● Supplied material:
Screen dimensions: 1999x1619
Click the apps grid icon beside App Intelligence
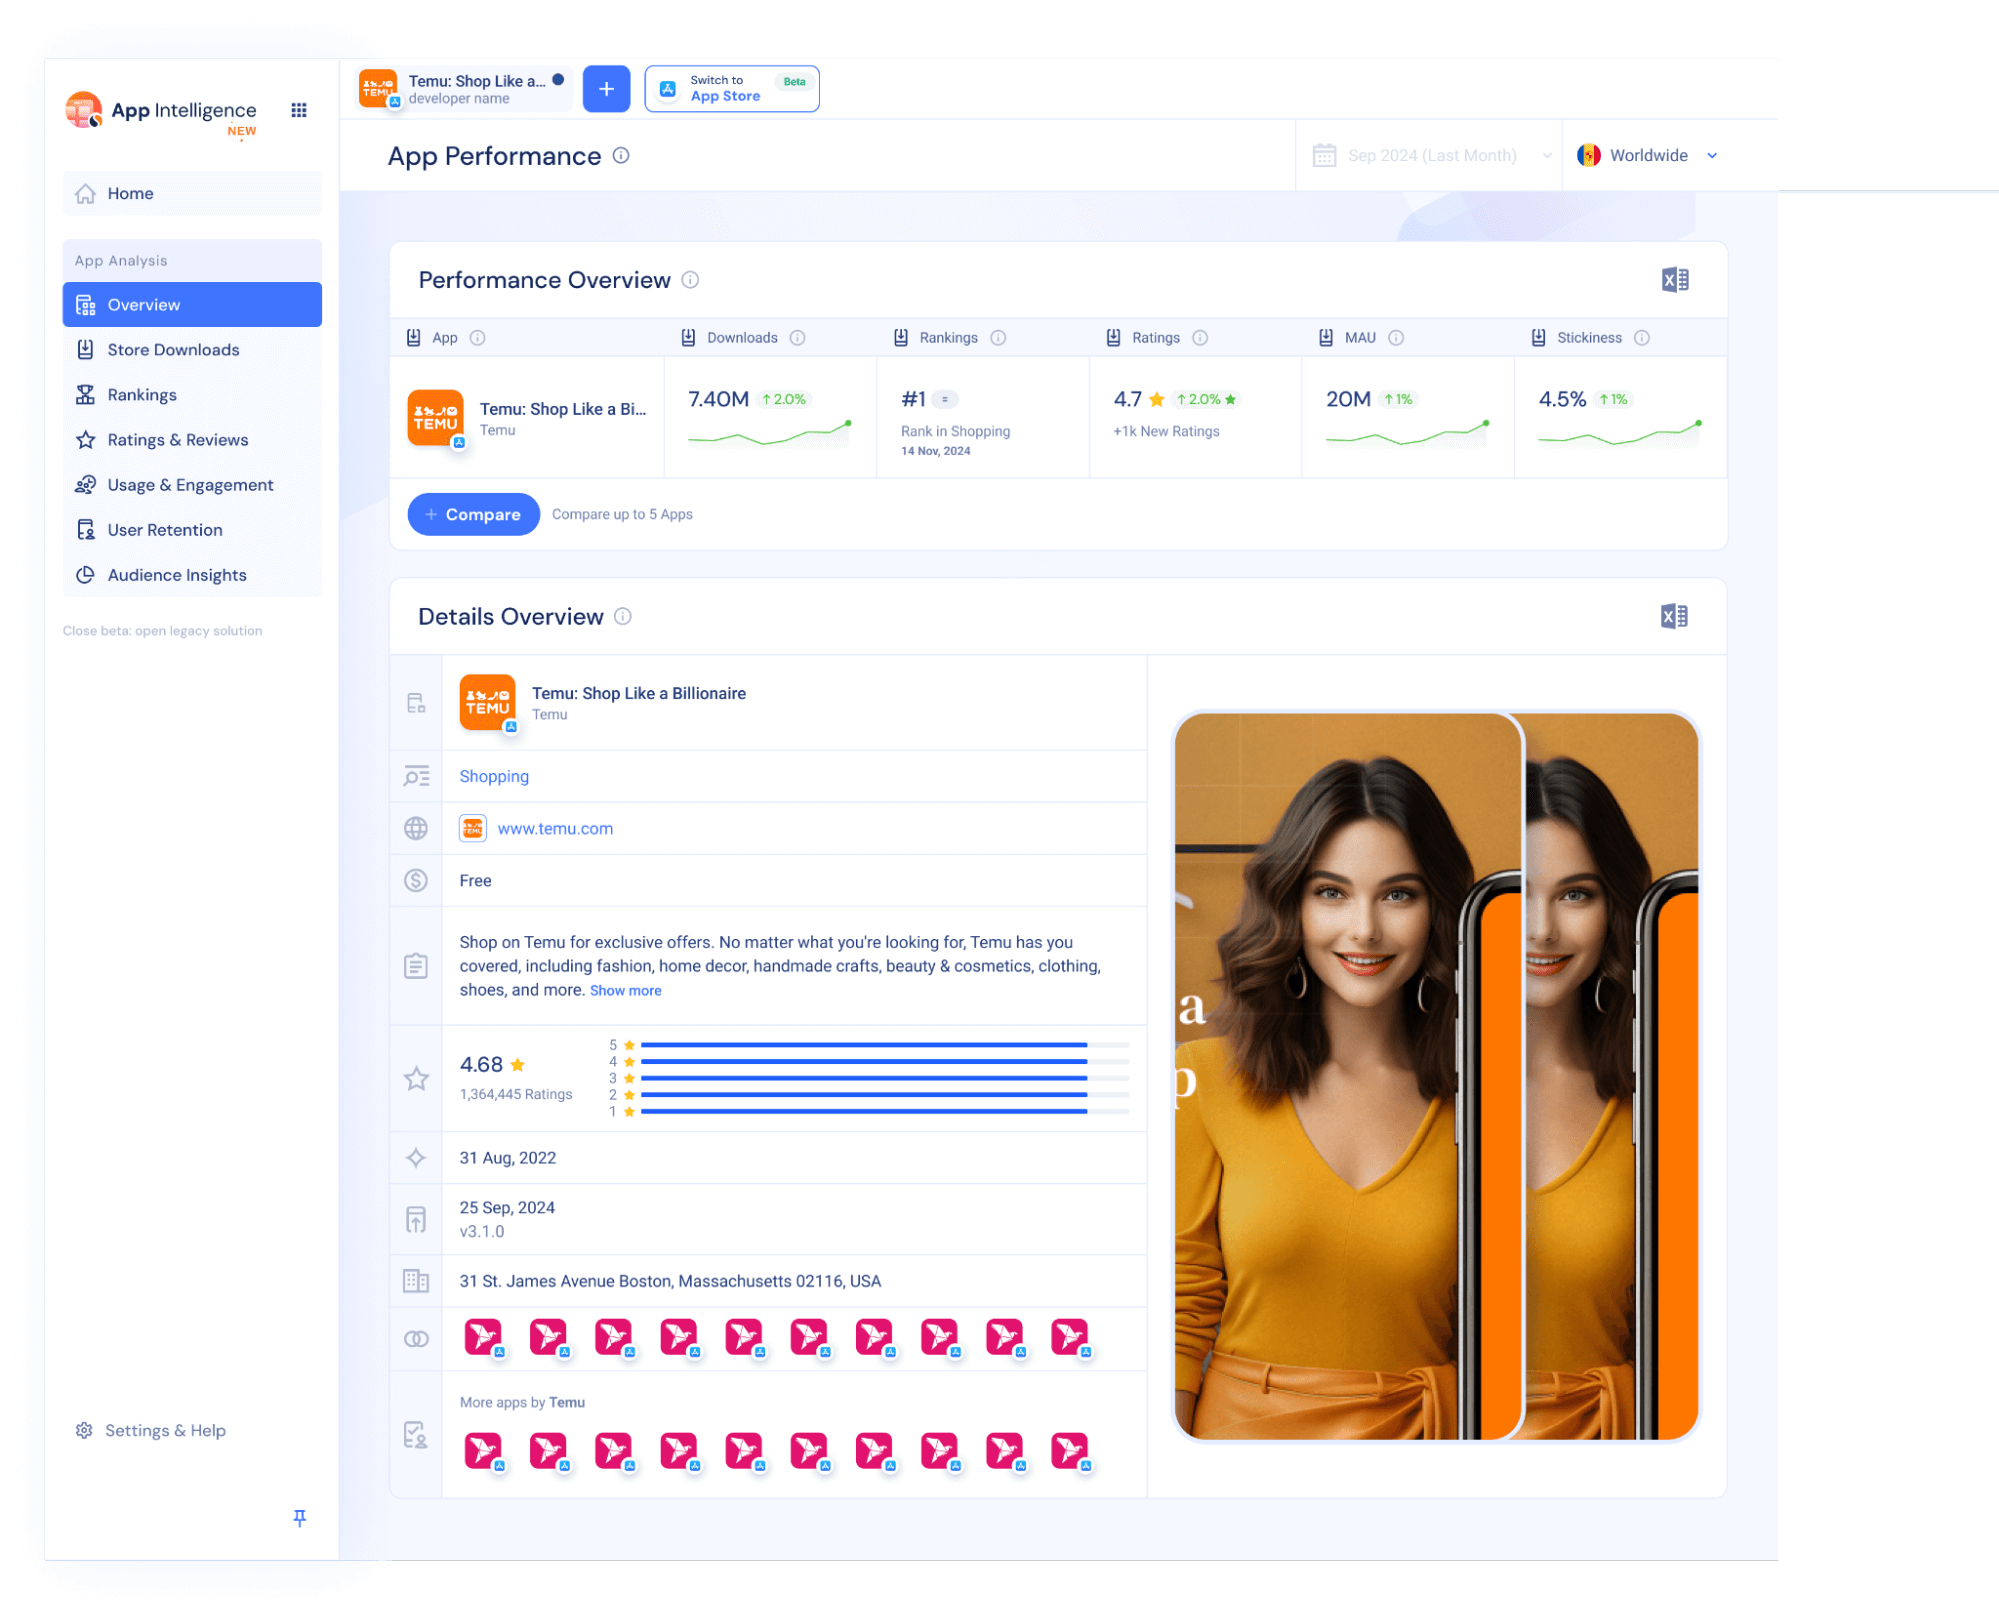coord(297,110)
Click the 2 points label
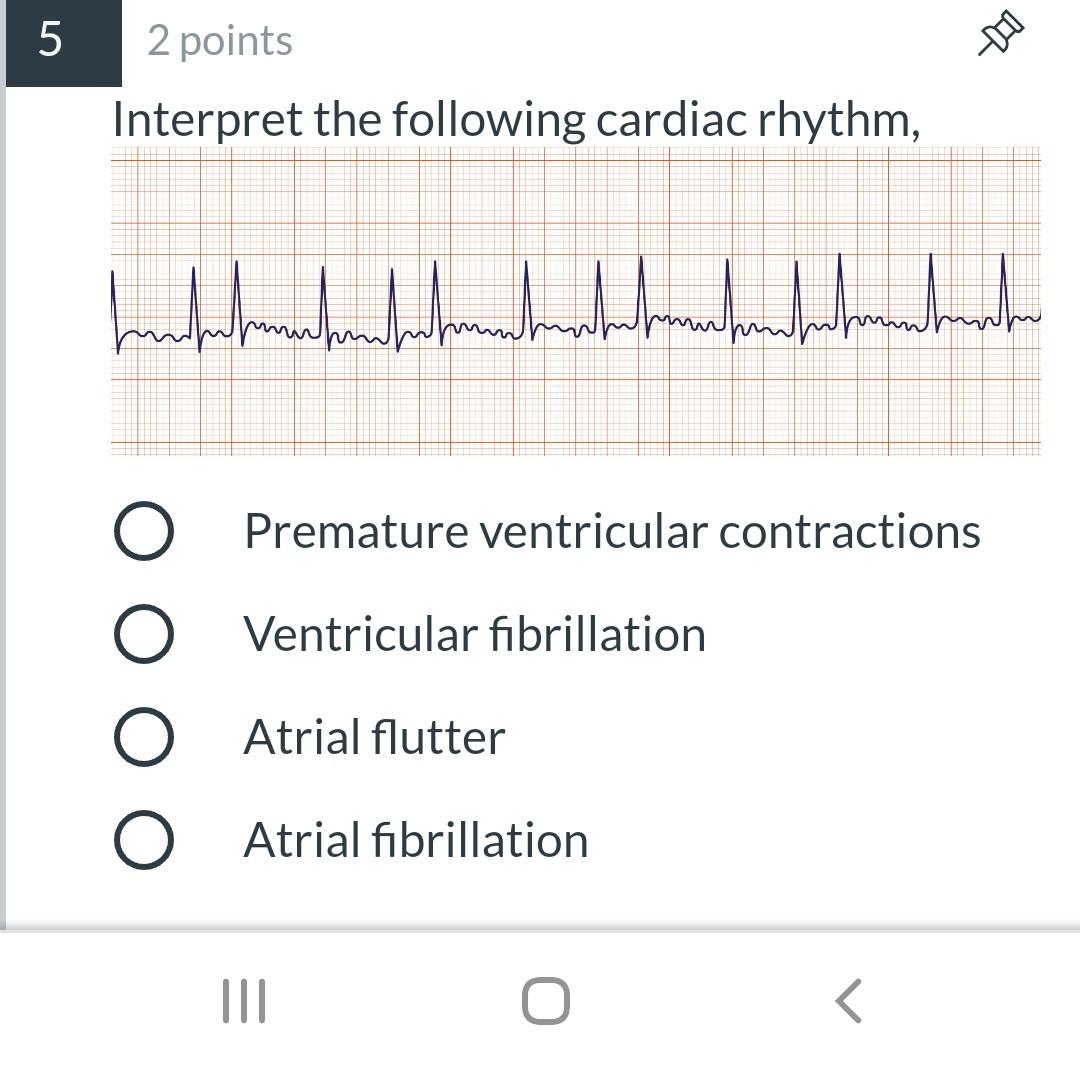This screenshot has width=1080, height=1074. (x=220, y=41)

● Task description:
Output the lines above as a Markdown table with the columns Row and Text, numbering each line and skipping blank ones. Omit the pictures.

● Exercise solution:
| Row | Text |
|---|---|
| 1 | Screen dimensions: 1999x1619 |
| 2 | Click the apps grid icon beside App Intelligence |
| 3 | coord(297,110) |
| 4 | Click the 2 points label |
| 5 | This screenshot has width=1080, height=1074. (x=220, y=41) |